« Il n'y a pas de plus grand poète.
Il y a la poésie. »

Paul Fort (Canzone du vrai de vrai / Portraits sur le sable)

Je me sens drôle


 

 

 

    Je ne me trouve pas spécialement rigolo. Plutôt à côté de la plaque. Avec l’âge, l’esprit comique a tendance à s’estomper. si d’aventure je ris, les sons stridents qui s’échappent de ma gorge m’agacent les tympans. En examinant le reflet de mon visage dans le miroir, je découvre davantage de motifs d’inquiétude que de gaité. Les fines couches de merde déposées par le temps constituent un fond de teint mastoc sous lequel disparaît ma véritable physionomie.

    Je me sens un peu bizarre, un peu malade.
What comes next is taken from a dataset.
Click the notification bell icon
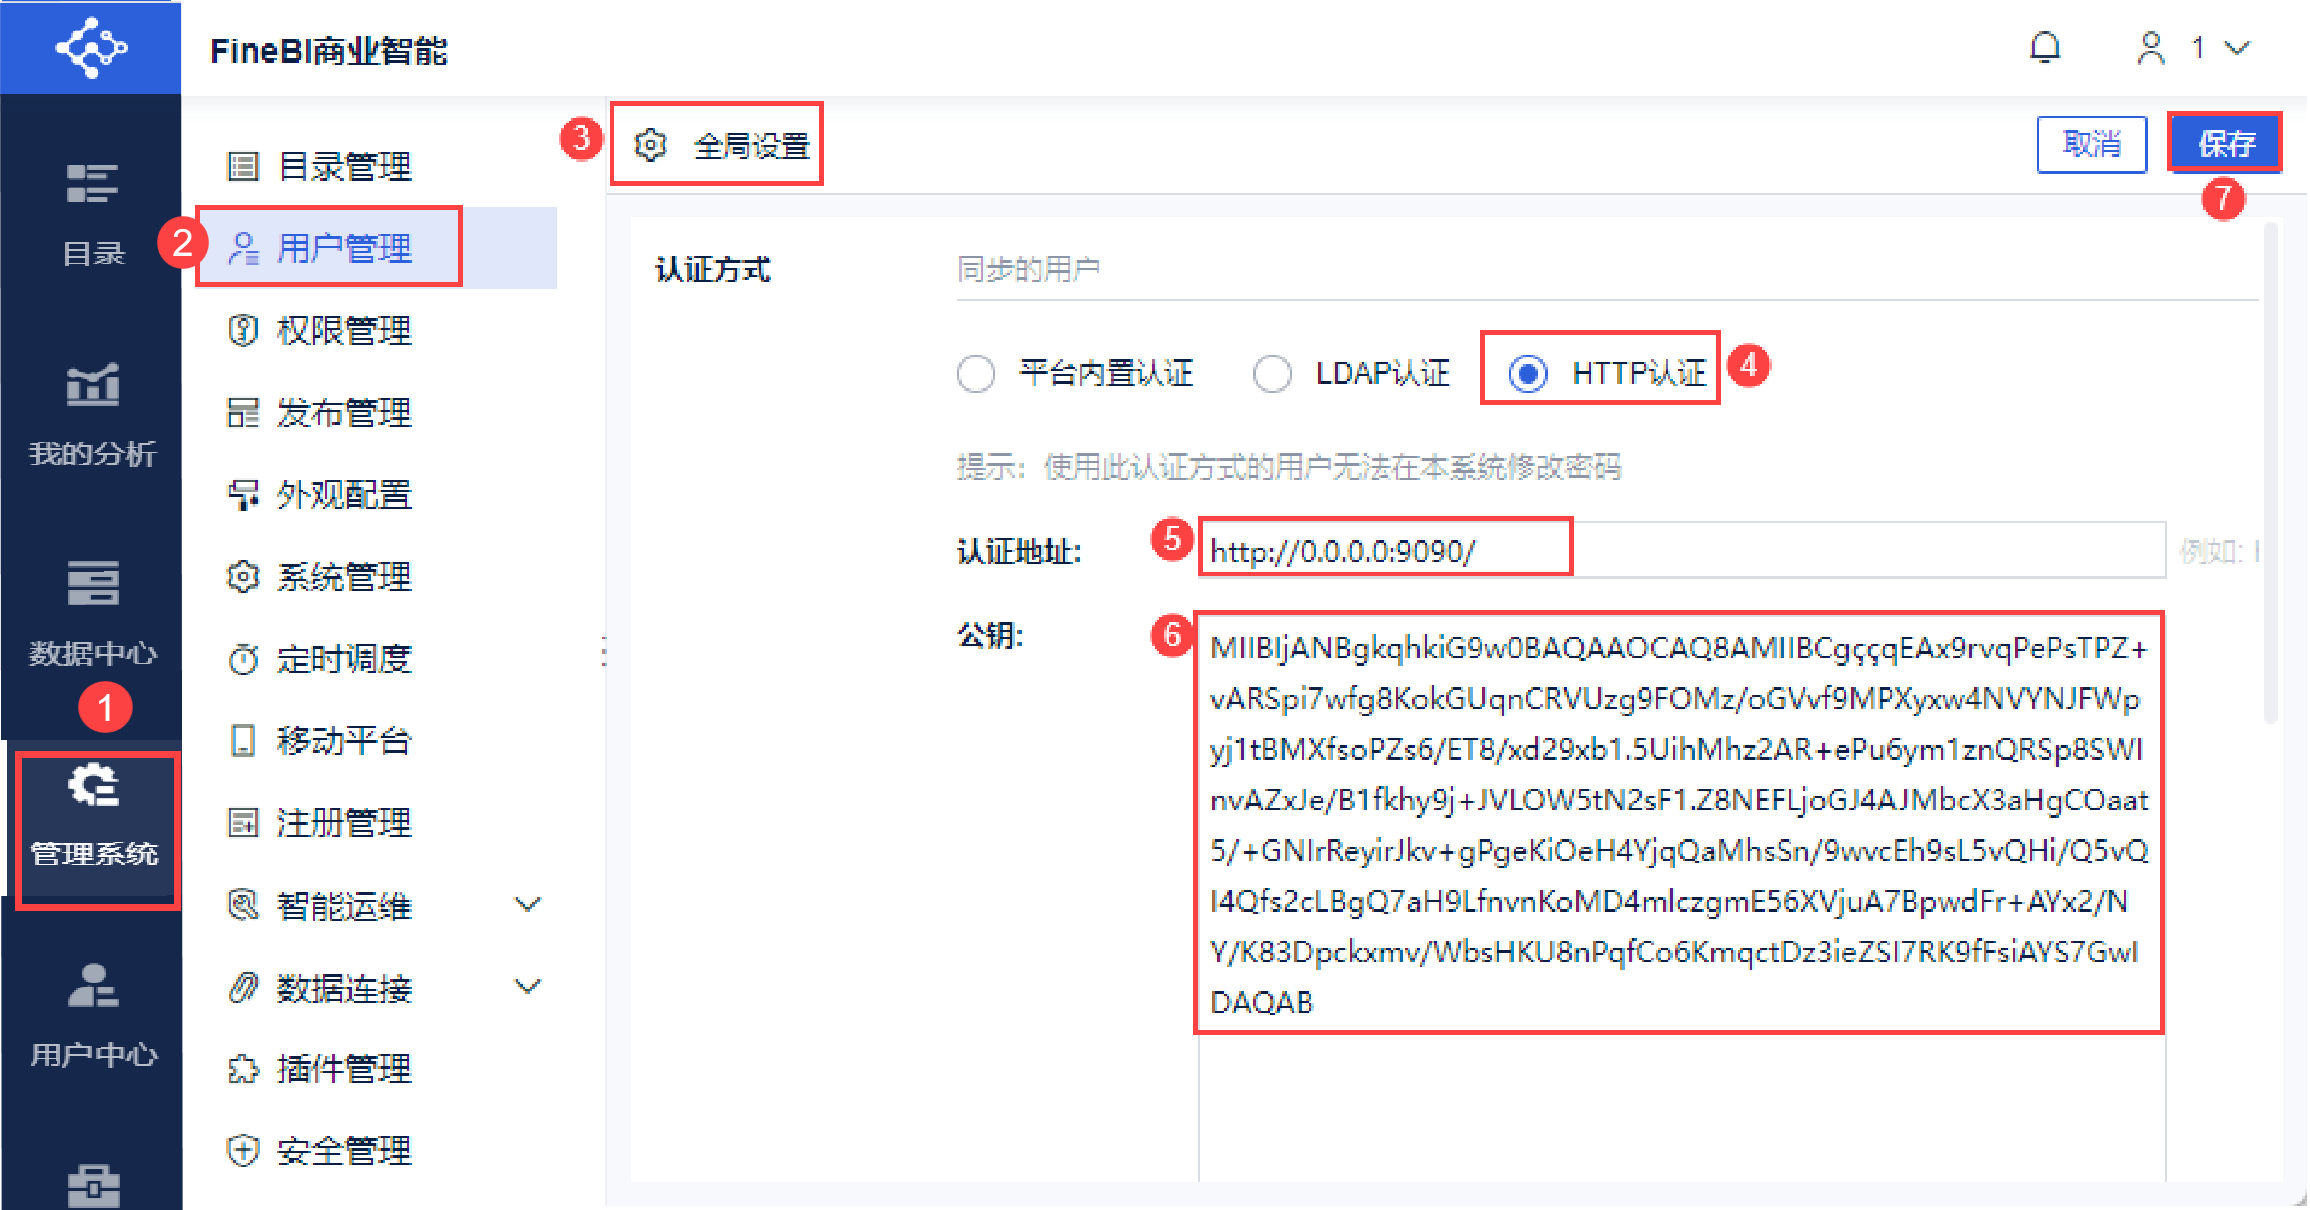Screen dimensions: 2310x1210 tap(2045, 47)
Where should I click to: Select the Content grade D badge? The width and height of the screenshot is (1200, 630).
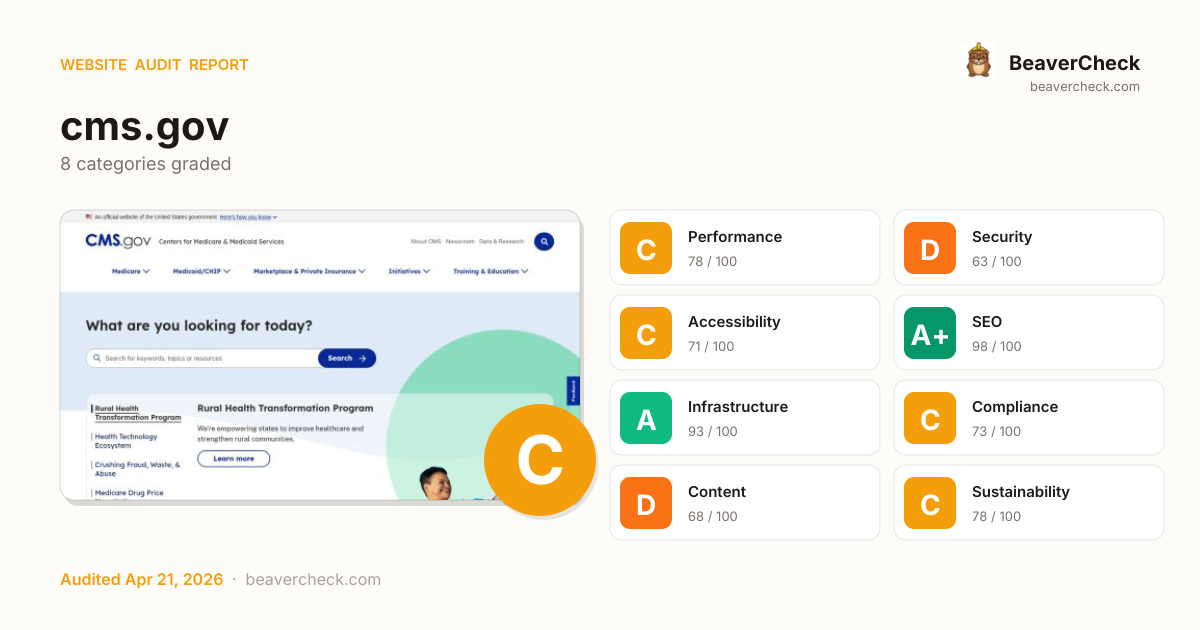click(646, 503)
Sans importance. Tous les sens du mot « drôle » me vont comme un gant.

    Mes dessins aussi sont drôles. Pas comiques, mais absurdes, gratuits, saugrenus. Je n’ai jamais tenté de trouver un sens à la vie, moral ou esthétique, ni essayé de faire évoluer l’humanité dans le bon sens. Le non-sens paraît plus proche de la réalité. En général, je dessine pour me raccrocher à mon porte-plume, comme un orang-outan se suspend aux branches. Il faut bien vivre, trouver de quoi payer l’ordinaire et s’offrir le luxe du vertige. dessiner ne rapporte pas grand-chose mais ne coûte rien. Un bout de papier, un crayon, et hop ! on capture une idée, un visage, un bout de paysage, un moment. Quelques lignes pas forcément habiles tracées sur un coin d’enveloppe ou à l’envers d’un chèque sans provision suffiront à alimenter de futurs souvenirs. 

    La photographie suppose un appareil, des objectifs, de la pellicule. Le coût du matériel  valorise le produit. Un dessin n’est valorisé que par la reproduction, l’investissement qu’elle représente. Le bout de papier reste un bout de papier, à moins de devenir une valeur du marché de l’art que je ne trouve pas drôle du tout.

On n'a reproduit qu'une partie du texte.